3. 紫外レーザーとオゾンガスでつくる“オゾン回折格子”
図2には開発した実際のガス回折格子を示している。まず装置の左部で原料の酸素ガスからオゾンを生成しており,ここでは大気圧で効率的にオゾンが生成できる誘電体バリア放電の手法を利用している。生成されたオゾンと酸素の混合ガスは,次に図右部のガス流路に導入される。ガス流路にはその途中に矩形の開口部(0.6×1 cm)があり,ガスを閉じ込めるような窓がない状態となっているが,ガスが外部に漏れることのないようにガス流入速度と下流側で排気速度の調整を行っているため,この窓無し部でも一様な層流状態で,境界がシャープなガス層が出来上がっている。
オゾンガス層が生成できたのちには,2本の紫外レーザー(UV,6 ns pulse)をガス領域で干渉するように入射する。紫外レーザーの波長はKrFレーザー(248 nm)やNd:YAGレーザーの4倍高調波(266 nm)などのオゾンに対してよく吸収がある波長域に合わせる。紫外パルス光を照射し数十ナノ秒後には密度変調構造が最大となるので,そのタイミングで制御レーザー光を紫外レーザー光と同軸方向から入射すると効率的に回折できる。このオゾン回折格子の縞間隔は数µm程度であるが,これは2本の紫外レーザーの入射角を変更することで容易に変更することもできる。
この回折格子の典型的な性能を図3,図4に示した。図3は通常の光学素子でいう損傷閾値を測定した結果になる。この素子の損傷閾値とは,入射するレーザー光によって気体の絶縁破壊強度に達し,生成される自由電子によって望まない屈折率変化が生じることと定義した。要は,レーザーブレークダウンである。測定にはナノ秒のパルスレーザーを用いた。ここでは比較のために紫外レーザーを照射した状態でのオゾン混合酸素ガスの他,単なるオゾン混合酸素ガス,空気の閾値も示してある。
紫外レーザーの照射によってややオゾンガスの損傷閾値は下がるが,通常の固体光学素子と比較すると,およそ100倍もの耐力を持つことがわかった。損傷閾値は1.6 kJ/cm2という値にはなるが,通常の固体光学素子の損傷閾値とは良い意味で考え方が異なることに注意しておく必要がある。冒頭でも述べたように,通常の光学素子では,損傷閾値ぎりぎりのところで使用する方はいないはずである。システムの設計時には,損傷閾値に安全係数をかけて素子が壊れないようなレーザー照射強度を考えなければならない。

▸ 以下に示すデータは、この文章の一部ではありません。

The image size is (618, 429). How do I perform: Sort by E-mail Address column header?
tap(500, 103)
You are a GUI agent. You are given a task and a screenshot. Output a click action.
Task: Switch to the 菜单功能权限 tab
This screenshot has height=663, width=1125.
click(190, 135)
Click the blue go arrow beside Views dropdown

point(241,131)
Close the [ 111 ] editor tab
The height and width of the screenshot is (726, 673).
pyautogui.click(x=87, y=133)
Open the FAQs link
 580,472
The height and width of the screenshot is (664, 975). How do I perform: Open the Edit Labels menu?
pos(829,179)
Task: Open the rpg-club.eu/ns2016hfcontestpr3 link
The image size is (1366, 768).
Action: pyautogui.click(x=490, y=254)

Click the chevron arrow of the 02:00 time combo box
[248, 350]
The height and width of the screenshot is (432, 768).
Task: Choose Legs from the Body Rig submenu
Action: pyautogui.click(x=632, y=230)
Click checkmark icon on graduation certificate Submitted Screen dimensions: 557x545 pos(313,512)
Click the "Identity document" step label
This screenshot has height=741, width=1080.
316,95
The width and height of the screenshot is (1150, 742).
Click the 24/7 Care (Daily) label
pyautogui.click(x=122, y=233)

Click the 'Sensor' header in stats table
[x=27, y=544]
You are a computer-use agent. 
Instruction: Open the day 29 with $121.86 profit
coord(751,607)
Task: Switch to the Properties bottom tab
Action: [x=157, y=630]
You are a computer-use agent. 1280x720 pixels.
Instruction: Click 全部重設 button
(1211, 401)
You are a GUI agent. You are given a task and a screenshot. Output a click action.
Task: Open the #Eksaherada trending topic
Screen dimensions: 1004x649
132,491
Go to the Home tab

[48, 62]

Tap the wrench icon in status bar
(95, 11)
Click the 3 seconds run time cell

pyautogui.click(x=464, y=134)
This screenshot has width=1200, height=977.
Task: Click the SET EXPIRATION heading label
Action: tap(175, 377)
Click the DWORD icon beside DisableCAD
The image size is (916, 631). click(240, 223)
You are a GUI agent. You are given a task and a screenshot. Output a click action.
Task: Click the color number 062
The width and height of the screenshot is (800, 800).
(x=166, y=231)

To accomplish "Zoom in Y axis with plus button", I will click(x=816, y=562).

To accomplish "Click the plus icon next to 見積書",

一方でこのガス素子の場合は,損傷閾値の限界まで使用でき,かつ損傷閾値を超えてしまったところでその瞬間は使えないだけで,閾値以下の照射強度になれば次の瞬間にはまた再生され使うことができる。まさに夢の光学素子ともいえる。
図4には,平均回折効率を示している。このオゾン回折格子は構造としては透過型の体積位相回折格子になるので,入射角の調整である特定の次数のみを選択的に回折させることができる。ここでは1次光の回折効率を測定しており,ガス厚みは5〜10 mm程度,制御レーザーには可視の波長532 nmを使用した。ちなみに,オゾンや酸素ガスは紫外領域に高い吸収係数をもつが,可視光や赤外光に対しては紫外に比較して4桁以上吸収係数は低下するので,数ミリメートル程度のガス厚みでは吸収による損失はほぼ無視できる。
図の横軸は照射する紫外レーザー強度を示しており,回折格子条件と制御レーザーの条件を最適化することで,おおよそ63 mJ/cm2の強度で平均回折効率96%に達することができた。エラーバーは回折効率のふらつきになるが,これも±4%と非常に安定していることも示された。図4右には,最大回折効率時の実際の1次回折効率を2次元マップで示している。この時,紫外レーザー光照射領域(0.4×0.6 mm2)のほぼ全域で高い効率で回折できていることがわかる。
さらに,回折後の波面についても測定を行っている。このガス回折格子に入射するレーザー光の波面精度が通常の光学素子程度のλ/10のとき,回折した波面は同じようにλ/10が維持されることもわかっている。これは入射光強度が低い場合だけでなく,損傷閾値と同等である場合であっても同じであり,詳しくは著者の論文を参考にされたい5)。